Task description
Scan the material and copy out each line where the word "agent" occurs.

Data supplied
....

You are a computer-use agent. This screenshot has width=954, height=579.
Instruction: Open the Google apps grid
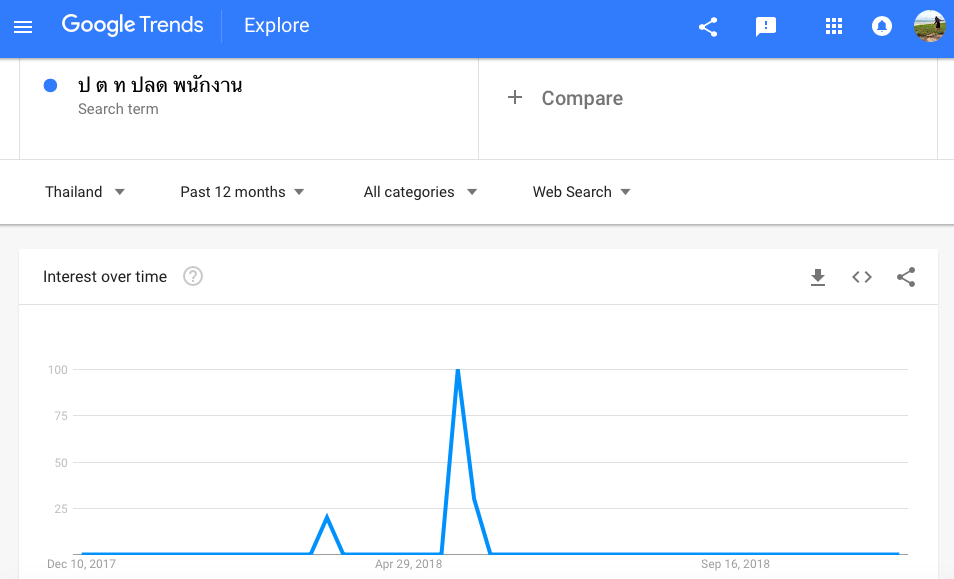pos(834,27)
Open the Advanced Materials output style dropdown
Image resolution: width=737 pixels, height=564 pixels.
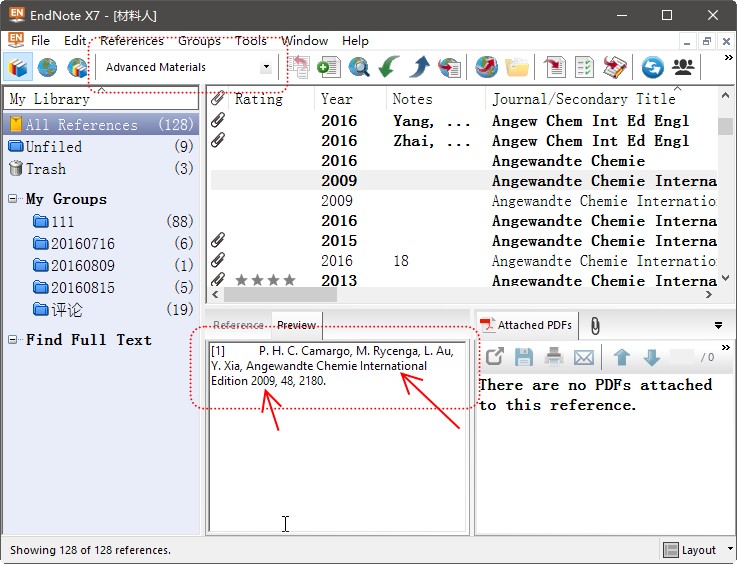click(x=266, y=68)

....

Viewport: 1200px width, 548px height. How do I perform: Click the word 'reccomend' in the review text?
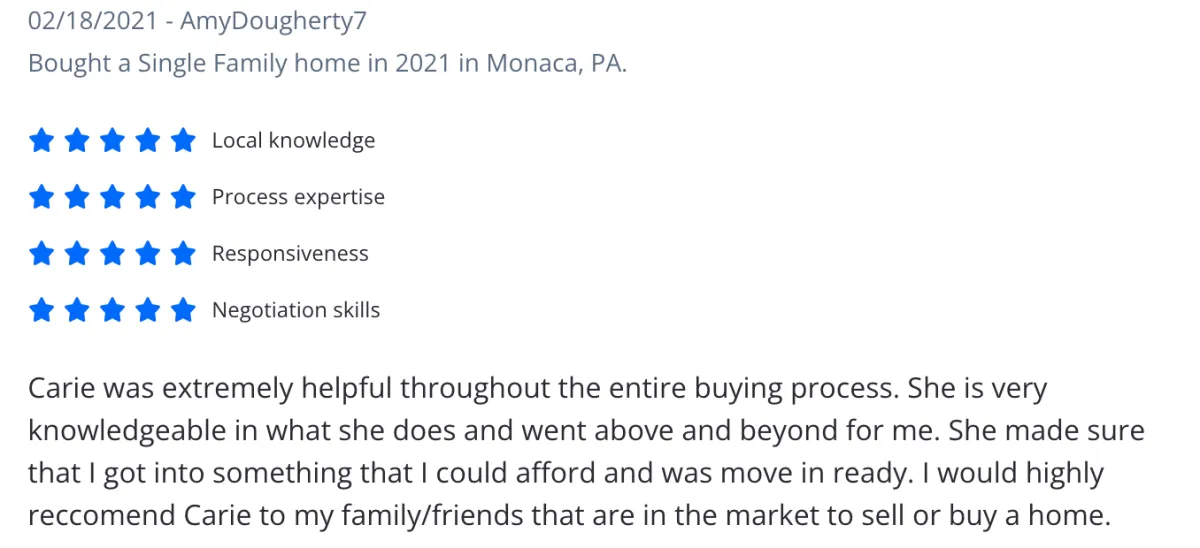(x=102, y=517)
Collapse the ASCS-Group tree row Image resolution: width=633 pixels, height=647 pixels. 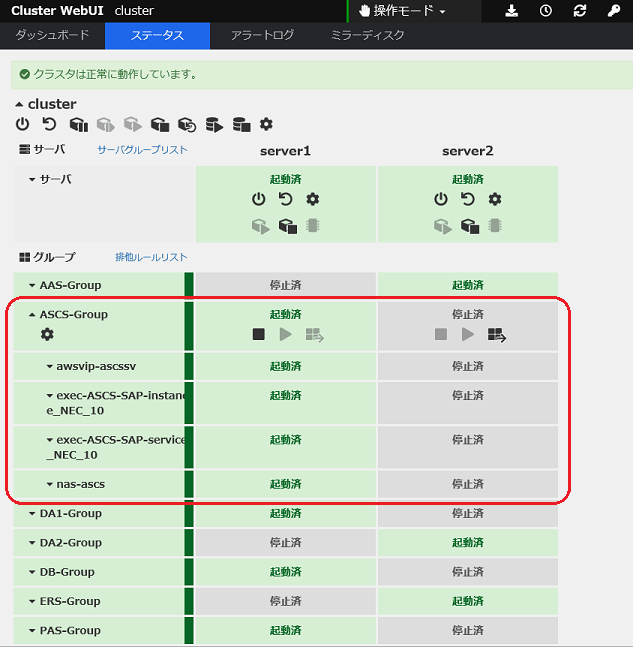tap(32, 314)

....

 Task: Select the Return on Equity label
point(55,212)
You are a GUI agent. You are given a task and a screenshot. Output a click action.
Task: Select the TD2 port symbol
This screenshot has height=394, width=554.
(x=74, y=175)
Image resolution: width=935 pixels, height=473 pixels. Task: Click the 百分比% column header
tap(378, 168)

....

Response box
You are a computer-use agent. This screenshot has width=954, height=579.
You are a GUI agent. You are given a task and a screenshot. Output a click action.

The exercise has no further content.